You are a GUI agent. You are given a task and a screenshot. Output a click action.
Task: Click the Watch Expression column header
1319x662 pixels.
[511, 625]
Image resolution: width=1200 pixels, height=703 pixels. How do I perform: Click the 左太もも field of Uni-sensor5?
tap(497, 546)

# # # # #

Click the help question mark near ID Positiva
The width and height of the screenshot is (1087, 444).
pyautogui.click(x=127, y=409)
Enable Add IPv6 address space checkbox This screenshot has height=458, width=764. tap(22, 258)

# # # # #

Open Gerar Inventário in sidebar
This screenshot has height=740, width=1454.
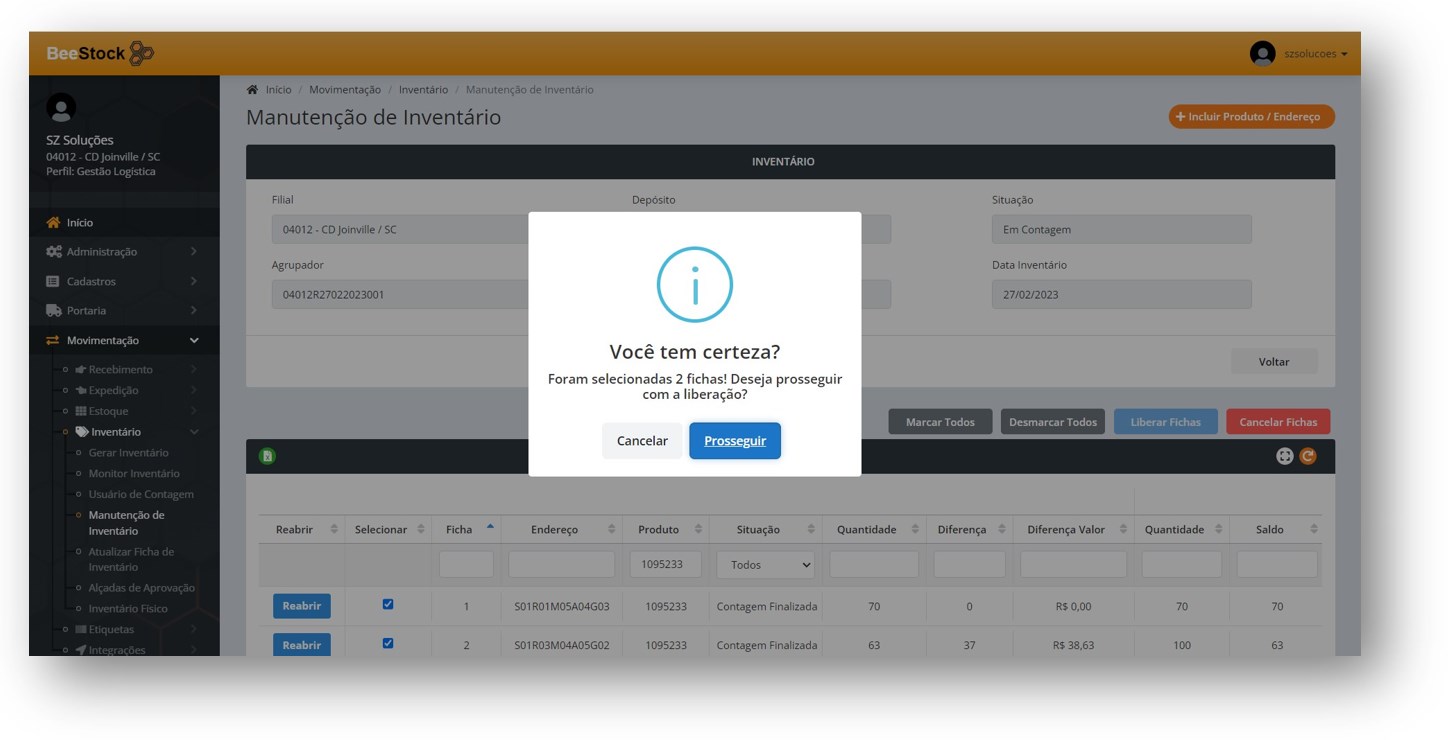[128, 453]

# # # # #

=== Exercise brief ===
As the answer, set down only the lines from the data above between the one holding "The width and" and the one holding "Enable Add IPv6", inclusive, exactly as they read.

=== Your solution ===
The width and height of the screenshot is (1087, 444).
pyautogui.click(x=127, y=409)
Enable Add IPv6 address space checkbox This screenshot has height=458, width=764. tap(22, 258)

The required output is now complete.